Eine Abstimmung schon nächstes Jahr? Diese Frage spaltet die Koalition

Regierungspräsident Aragonès besteht darauf, dass er sein Versprechen, erneut über die Unabhängigkeit abstimmen zu lassen, halten werde. Dass diese schon im nächsten Jahr ausgerufen werden könnte, wie es die ANC und Teile der Junts fordern, hält er aber für unrealistisch: Aus Verantwortungsbewusstsein werde er keinen Vorschlag unterstützen, "der keine Chance hat, voranzukommen, und der zu noch mehr Frustration führen würde, wenn wir ihm grünes Licht geben". Gleichzeitig betont Aragonès aber auch, dass die Gespräche mit der Zentralregierung in Madrid entscheidend seien, um Lösungen für die Dutzenden von Katalanen zu finden, die sich wegen ihrer Rolle beim Referendum von 2017 in juristischen Schwierigkeiten befinden.

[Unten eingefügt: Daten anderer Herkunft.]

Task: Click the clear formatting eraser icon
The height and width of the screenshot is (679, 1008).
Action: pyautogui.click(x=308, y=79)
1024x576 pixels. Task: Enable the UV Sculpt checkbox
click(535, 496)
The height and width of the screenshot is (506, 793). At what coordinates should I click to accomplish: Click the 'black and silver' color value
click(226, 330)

Wie ernst ist also die Lage? Klaus-Jürgen Nagel hält es für möglich, dass die Minderheitsregierung in nächster Zeit auseinanderbricht. "Ich denke schon seit längerer Zeit, dass die katalanische Regierung nur noch dadurch zusammengehalten wird, dass es für jede der beiden Parteien peinlich ist, Schluss zu machen", sagt er. "Nur ist die Sache inzwischen so zerfahren, dass es vielleicht besser ist, wenn jemand diesen Ballast auf sich nimmt und es tut", so Nagel.

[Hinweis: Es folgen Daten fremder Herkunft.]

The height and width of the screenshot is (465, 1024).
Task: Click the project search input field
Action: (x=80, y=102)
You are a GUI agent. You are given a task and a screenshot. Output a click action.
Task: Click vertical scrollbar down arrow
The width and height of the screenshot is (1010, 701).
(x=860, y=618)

Zuletzt sollte ein sechsstündiges Treffen zwischen den Koalitionspartnern die Differenzen ausräumen. Da habe Aragonès einen Mangel an Loyalität beklagt, berichtet die katalanische Zeitung La Vanguardia. Und er soll den Junts vorgeworfen haben, einen wichtigen Teil ihrer Vereinbarung nicht eingehalten zu haben: dem Dialog mit der spanischen Zentralregierung Raum zu geben.

Um die Regierungskrise zu lösen, gibt es also zwei Möglichkeiten: Entweder, man findet nochmal einen Formelkompromiss, oder die Regierungskoalition zerbricht. Das könnte dann heißen: eine Minderheitsregierung der ERC, die von anderen Parteien toleriert wird, oder Neuwahlen. Ein führender Junts-Vertreter resümierte nach dem Treffen: "Wir sind in einer Sackgasse."